*Problem statement*
Reproduce exactly the lines of the material beneath, from the line that contains "The width and height of the screenshot is (1398, 583)." to the line that contains "The width and height of the screenshot is (700, 422).", both included, and no other lines.

*Material provided*
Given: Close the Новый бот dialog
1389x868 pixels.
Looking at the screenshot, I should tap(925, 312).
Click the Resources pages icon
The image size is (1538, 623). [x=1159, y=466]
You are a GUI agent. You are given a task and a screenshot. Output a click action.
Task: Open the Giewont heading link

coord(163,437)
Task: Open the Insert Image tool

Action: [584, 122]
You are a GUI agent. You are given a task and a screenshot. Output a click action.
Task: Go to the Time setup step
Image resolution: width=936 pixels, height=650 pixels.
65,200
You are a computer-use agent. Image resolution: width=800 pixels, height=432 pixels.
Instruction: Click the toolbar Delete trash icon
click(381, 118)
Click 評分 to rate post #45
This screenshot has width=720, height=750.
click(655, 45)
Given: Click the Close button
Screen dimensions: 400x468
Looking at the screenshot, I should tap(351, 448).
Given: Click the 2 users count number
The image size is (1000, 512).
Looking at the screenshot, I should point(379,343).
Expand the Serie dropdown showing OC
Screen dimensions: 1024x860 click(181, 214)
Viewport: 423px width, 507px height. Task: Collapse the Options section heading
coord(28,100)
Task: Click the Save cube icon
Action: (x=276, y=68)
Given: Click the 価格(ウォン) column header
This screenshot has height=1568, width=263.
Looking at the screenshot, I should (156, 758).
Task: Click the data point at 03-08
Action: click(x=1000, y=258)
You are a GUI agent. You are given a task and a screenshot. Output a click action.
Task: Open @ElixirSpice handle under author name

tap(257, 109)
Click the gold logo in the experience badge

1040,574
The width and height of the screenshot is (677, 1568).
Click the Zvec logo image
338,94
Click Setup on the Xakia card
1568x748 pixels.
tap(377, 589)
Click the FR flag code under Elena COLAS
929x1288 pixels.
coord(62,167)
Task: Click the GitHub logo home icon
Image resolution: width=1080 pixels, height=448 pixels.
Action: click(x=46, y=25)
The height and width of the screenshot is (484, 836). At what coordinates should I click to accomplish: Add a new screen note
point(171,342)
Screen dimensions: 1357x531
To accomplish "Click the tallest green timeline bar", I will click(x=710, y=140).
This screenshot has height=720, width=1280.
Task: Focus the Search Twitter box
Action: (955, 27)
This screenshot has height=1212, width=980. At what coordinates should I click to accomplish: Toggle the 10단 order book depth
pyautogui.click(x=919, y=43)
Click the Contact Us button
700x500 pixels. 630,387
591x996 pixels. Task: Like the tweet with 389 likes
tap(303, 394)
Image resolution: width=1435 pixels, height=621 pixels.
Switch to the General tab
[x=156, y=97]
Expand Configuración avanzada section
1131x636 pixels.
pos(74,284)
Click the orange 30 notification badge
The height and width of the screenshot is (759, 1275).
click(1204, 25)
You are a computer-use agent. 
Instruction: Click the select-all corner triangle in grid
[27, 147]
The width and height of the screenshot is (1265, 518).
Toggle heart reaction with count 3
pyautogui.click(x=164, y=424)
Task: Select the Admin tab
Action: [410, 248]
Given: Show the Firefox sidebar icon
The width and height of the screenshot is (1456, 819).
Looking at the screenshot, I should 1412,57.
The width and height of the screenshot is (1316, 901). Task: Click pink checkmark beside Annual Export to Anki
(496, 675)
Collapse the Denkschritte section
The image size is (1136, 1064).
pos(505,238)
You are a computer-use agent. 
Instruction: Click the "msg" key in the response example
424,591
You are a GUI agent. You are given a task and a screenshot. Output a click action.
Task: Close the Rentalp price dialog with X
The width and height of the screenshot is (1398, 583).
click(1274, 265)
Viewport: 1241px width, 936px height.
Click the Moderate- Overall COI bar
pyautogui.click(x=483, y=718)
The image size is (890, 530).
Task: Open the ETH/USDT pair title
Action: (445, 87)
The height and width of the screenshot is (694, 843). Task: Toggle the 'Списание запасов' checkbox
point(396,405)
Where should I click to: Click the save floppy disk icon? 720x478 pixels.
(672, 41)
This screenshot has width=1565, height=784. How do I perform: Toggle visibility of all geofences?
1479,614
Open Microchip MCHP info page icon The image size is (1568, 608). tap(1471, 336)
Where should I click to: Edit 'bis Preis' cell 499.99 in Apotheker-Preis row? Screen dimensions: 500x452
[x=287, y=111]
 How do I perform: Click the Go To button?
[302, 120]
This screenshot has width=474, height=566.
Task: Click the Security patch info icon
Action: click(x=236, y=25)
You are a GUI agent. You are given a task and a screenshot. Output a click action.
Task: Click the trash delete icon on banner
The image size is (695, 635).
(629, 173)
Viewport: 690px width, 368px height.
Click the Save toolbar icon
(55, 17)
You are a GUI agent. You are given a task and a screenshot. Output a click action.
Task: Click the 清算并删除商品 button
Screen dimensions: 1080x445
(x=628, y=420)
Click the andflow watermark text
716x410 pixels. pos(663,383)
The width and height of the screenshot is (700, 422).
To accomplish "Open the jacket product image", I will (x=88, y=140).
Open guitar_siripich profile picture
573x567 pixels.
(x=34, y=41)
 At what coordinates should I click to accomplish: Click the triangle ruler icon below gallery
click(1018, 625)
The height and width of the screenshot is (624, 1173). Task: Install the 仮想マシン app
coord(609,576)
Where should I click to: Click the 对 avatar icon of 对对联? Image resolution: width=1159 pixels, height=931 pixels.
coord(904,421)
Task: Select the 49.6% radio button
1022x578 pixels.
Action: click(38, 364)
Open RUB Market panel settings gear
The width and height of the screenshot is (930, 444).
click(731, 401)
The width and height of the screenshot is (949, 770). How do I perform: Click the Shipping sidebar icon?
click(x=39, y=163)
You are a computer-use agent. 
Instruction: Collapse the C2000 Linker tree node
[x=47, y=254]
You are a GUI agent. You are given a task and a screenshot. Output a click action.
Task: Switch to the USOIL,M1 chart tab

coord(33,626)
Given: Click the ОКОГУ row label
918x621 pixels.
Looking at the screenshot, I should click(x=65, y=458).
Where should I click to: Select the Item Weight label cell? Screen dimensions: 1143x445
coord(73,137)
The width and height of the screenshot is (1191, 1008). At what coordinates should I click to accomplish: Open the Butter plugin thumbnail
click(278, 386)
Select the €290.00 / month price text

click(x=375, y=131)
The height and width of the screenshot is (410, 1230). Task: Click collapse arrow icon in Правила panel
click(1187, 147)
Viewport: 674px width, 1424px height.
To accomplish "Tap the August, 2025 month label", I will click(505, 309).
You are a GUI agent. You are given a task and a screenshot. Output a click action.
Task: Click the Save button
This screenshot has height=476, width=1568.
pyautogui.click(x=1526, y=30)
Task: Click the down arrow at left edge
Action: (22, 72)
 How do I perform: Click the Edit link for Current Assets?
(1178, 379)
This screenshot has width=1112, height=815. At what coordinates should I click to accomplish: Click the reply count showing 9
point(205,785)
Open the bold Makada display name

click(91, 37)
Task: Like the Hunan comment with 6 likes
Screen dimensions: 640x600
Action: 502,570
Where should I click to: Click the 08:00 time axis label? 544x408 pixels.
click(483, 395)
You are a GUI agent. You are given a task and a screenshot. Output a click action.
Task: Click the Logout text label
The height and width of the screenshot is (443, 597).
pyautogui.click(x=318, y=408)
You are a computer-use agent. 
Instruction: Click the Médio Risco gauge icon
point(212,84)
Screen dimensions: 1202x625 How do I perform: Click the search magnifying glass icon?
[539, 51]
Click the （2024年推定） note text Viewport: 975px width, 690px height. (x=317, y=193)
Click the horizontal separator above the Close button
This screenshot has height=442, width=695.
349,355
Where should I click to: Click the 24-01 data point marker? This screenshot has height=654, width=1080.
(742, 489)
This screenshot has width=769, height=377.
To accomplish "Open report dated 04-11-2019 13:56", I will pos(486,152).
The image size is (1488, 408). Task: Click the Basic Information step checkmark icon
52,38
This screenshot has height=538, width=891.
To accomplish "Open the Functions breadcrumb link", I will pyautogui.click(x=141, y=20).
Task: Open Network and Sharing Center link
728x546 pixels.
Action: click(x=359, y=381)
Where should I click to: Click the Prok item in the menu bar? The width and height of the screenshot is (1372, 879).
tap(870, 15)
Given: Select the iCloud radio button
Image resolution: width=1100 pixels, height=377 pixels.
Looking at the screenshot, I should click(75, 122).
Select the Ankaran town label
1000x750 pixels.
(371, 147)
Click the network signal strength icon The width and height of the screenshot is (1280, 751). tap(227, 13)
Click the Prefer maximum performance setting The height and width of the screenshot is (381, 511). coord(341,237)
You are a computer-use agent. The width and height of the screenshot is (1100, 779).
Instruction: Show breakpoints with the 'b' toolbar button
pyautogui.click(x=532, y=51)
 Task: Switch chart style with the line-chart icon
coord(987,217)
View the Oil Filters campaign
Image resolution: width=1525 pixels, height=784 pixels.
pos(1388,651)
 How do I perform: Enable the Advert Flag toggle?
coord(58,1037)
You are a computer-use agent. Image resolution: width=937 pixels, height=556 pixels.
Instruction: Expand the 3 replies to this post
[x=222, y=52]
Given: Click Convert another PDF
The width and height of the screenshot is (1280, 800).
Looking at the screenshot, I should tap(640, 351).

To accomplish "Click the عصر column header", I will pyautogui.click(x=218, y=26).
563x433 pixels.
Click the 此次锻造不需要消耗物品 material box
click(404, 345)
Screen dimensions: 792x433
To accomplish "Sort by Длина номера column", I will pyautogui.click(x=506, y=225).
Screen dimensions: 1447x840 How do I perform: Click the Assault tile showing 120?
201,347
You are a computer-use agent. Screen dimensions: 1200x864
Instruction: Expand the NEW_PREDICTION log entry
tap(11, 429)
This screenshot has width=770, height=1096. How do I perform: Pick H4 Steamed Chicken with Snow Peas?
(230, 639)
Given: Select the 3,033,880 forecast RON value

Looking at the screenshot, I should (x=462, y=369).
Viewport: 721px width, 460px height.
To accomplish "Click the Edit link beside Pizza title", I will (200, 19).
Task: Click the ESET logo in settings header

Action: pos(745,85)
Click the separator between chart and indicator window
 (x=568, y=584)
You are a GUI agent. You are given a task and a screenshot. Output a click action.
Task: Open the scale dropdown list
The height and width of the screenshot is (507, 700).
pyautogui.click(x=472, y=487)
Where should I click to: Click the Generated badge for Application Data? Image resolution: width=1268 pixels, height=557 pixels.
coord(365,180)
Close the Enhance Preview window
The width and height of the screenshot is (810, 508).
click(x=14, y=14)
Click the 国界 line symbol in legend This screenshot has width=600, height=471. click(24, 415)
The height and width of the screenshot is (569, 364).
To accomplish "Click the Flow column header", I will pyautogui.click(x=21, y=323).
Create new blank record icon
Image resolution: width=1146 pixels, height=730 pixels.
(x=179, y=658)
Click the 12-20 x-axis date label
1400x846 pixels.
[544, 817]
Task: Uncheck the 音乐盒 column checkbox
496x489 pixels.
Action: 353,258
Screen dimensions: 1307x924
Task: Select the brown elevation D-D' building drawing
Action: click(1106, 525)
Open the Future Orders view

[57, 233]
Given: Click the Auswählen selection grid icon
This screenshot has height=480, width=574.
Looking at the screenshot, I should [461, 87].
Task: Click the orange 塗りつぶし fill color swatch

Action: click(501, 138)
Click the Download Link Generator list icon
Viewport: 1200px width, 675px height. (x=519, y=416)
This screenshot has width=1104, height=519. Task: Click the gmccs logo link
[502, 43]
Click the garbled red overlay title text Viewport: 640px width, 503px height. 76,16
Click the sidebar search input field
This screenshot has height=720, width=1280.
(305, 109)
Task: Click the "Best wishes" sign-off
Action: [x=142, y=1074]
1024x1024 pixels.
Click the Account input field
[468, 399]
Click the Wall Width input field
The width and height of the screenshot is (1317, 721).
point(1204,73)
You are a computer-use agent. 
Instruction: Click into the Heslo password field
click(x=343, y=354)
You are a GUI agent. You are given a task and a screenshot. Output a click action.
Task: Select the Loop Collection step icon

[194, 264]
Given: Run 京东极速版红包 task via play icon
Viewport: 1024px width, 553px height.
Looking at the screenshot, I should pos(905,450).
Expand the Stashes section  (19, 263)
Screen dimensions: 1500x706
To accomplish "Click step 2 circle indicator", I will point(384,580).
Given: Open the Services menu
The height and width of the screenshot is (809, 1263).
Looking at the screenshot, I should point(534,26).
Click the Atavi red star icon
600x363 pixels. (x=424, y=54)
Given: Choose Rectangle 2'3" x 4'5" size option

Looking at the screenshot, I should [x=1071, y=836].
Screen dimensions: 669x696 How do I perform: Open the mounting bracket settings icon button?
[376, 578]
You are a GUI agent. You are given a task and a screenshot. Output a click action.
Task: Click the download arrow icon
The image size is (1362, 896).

*Your response*
The width and height of the screenshot is (1398, 583).
click(1274, 265)
Viewport: 1241px width, 936px height.
Click the Moderate- Overall COI bar
pyautogui.click(x=483, y=718)
The image size is (890, 530).
Task: Open the ETH/USDT pair title
Action: (445, 87)
The height and width of the screenshot is (694, 843). Task: Toggle the 'Списание запасов' checkbox
point(396,405)
Where should I click to: Click the save floppy disk icon? 720x478 pixels.
(672, 41)
This screenshot has width=1565, height=784. How do I perform: Toggle visibility of all geofences?
1479,614
Open Microchip MCHP info page icon The image size is (1568, 608). tap(1471, 336)
Where should I click to: Edit 'bis Preis' cell 499.99 in Apotheker-Preis row? Screen dimensions: 500x452
[x=287, y=111]
 How do I perform: Click the Go To button?
[302, 120]
This screenshot has width=474, height=566.
Task: Click the Security patch info icon
Action: click(x=236, y=25)
You are a GUI agent. You are given a task and a screenshot. Output a click action.
Task: Click the trash delete icon on banner
The image size is (695, 635).
(629, 173)
Viewport: 690px width, 368px height.
Click the Save toolbar icon
(55, 17)
You are a GUI agent. You are given a task and a screenshot. Output a click action.
Task: Click the 清算并删除商品 button
Screen dimensions: 1080x445
(x=628, y=420)
Click the andflow watermark text
716x410 pixels. pos(663,383)
The width and height of the screenshot is (700, 422).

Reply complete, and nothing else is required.